— How to complete this task —
Among the lines below, which ones contain the word "next"? Copy every such line.

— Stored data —

== Segment start ==

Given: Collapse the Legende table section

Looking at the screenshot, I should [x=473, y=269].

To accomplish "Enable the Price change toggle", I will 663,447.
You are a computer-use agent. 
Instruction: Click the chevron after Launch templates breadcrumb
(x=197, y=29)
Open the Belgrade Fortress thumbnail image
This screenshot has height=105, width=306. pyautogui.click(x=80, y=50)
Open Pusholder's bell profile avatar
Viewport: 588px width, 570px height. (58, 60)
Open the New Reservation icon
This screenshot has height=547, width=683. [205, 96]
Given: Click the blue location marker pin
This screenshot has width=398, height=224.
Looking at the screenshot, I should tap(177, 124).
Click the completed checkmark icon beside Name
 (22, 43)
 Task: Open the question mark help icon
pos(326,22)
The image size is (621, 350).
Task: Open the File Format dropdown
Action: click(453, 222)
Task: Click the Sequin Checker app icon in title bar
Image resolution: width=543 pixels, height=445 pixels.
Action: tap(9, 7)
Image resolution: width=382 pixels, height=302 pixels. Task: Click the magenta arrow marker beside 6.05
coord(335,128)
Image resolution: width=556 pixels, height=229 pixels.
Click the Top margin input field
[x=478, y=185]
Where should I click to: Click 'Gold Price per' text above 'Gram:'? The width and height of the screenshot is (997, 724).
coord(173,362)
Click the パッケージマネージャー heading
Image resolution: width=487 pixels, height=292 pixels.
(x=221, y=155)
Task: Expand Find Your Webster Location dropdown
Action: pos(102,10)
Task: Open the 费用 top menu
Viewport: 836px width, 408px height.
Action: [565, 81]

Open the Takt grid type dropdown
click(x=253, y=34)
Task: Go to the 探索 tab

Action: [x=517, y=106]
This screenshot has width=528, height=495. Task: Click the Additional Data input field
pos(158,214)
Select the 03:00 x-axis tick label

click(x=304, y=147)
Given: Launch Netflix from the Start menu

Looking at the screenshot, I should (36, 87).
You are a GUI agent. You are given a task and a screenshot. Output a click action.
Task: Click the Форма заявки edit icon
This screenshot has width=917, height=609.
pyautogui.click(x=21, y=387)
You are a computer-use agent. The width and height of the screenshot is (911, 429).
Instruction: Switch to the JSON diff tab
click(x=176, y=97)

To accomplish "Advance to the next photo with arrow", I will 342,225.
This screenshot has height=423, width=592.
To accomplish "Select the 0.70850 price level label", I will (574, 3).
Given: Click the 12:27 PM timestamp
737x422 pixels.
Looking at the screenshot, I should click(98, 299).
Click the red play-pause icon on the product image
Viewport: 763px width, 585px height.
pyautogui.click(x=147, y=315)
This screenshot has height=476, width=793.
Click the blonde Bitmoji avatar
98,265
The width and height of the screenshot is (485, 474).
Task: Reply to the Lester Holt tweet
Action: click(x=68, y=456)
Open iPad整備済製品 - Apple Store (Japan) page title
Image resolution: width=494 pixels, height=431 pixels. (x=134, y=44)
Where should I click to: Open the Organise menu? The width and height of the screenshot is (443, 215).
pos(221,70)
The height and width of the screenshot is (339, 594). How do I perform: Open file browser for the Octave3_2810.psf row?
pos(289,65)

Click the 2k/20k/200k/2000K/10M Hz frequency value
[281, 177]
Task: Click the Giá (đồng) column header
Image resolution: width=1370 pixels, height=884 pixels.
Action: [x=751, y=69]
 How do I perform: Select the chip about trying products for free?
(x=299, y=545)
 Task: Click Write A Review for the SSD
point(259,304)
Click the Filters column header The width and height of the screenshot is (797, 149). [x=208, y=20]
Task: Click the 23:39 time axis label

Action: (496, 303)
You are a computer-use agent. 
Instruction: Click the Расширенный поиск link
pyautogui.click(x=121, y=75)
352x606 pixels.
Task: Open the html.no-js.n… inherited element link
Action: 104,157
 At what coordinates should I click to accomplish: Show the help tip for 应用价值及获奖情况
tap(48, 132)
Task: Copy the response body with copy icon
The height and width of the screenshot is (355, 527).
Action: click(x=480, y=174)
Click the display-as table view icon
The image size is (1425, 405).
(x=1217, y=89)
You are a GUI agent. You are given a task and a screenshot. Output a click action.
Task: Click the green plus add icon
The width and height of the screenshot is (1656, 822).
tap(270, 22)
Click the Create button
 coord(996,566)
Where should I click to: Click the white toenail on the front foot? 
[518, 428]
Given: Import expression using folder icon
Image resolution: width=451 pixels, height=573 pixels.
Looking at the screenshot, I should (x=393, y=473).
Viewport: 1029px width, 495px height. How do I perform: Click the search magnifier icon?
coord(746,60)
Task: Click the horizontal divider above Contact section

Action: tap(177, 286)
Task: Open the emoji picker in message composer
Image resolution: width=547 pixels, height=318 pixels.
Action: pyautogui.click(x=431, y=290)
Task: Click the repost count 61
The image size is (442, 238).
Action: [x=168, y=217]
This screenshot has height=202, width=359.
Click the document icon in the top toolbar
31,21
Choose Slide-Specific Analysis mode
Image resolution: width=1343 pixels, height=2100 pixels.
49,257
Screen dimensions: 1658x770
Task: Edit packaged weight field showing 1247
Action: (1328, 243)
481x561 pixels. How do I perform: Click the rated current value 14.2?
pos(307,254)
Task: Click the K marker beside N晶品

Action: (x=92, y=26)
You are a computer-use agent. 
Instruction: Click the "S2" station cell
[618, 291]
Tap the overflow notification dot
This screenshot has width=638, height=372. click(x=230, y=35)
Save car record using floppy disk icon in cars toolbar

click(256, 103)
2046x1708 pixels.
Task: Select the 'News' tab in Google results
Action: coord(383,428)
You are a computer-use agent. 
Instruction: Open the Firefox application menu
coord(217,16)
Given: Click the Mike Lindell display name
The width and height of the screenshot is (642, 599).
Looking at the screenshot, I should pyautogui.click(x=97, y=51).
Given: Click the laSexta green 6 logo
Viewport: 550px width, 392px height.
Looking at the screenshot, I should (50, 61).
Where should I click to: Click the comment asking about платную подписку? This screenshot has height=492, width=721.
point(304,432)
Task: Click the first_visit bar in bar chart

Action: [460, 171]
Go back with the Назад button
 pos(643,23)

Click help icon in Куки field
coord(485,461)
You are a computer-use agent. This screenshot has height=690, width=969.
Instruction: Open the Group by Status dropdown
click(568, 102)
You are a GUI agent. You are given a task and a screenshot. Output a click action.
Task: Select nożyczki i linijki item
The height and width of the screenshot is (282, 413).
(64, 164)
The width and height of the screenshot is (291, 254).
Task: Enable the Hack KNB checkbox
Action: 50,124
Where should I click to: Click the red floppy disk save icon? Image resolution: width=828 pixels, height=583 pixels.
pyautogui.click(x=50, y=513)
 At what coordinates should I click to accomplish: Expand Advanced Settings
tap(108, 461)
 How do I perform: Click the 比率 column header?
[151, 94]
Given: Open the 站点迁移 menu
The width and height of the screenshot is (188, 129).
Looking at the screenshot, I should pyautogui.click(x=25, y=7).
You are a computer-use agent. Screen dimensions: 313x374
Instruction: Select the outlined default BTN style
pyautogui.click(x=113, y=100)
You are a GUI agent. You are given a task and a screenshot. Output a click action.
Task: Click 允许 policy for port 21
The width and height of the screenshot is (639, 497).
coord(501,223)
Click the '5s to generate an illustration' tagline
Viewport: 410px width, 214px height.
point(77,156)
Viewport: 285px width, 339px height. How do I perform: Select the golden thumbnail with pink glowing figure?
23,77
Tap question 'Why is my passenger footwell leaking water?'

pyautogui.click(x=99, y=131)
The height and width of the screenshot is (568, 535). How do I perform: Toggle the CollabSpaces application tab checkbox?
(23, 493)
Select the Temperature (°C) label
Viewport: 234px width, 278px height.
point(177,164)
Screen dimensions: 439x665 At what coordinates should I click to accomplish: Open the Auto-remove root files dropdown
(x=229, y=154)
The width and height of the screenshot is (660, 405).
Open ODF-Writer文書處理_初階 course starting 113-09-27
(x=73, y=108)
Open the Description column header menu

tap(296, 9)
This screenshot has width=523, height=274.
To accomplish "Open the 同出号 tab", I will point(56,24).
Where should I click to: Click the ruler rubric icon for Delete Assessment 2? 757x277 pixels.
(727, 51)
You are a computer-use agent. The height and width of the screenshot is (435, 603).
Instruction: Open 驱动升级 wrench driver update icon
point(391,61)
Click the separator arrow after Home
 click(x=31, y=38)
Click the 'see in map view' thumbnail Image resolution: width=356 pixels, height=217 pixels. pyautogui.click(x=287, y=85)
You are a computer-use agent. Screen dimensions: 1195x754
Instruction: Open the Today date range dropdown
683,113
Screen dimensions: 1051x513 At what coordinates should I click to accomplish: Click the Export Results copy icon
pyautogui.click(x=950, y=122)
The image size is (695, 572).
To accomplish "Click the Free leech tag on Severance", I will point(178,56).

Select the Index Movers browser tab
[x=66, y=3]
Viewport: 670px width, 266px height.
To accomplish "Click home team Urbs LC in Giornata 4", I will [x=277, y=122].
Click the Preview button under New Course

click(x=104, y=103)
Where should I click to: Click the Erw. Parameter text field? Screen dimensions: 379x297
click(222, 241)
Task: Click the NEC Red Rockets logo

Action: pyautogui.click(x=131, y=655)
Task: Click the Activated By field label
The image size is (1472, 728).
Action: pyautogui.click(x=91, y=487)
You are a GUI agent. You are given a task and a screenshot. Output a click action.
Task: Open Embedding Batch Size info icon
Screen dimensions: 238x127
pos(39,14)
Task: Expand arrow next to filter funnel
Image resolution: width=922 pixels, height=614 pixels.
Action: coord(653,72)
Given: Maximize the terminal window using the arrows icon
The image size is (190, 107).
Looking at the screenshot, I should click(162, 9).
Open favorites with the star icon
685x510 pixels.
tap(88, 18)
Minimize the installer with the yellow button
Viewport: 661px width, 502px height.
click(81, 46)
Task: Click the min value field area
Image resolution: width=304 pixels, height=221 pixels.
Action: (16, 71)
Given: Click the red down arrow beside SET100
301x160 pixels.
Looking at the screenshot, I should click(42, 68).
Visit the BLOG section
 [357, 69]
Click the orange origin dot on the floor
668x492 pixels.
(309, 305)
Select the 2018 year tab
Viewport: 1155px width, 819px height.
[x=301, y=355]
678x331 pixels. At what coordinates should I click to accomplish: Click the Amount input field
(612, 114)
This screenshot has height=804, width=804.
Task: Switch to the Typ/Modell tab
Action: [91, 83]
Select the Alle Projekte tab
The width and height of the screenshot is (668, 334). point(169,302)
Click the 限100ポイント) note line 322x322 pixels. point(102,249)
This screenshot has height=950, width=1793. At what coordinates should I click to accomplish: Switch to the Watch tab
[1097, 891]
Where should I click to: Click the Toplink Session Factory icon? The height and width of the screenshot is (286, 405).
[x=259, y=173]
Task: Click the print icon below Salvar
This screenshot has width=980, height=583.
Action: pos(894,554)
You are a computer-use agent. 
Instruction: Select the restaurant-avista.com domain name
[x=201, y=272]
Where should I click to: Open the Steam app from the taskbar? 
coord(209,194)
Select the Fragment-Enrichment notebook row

== Segment end ==

— Your solution —
To accomplish "Advance to the next photo with arrow", I will 342,225.
Task: Expand arrow next to filter funnel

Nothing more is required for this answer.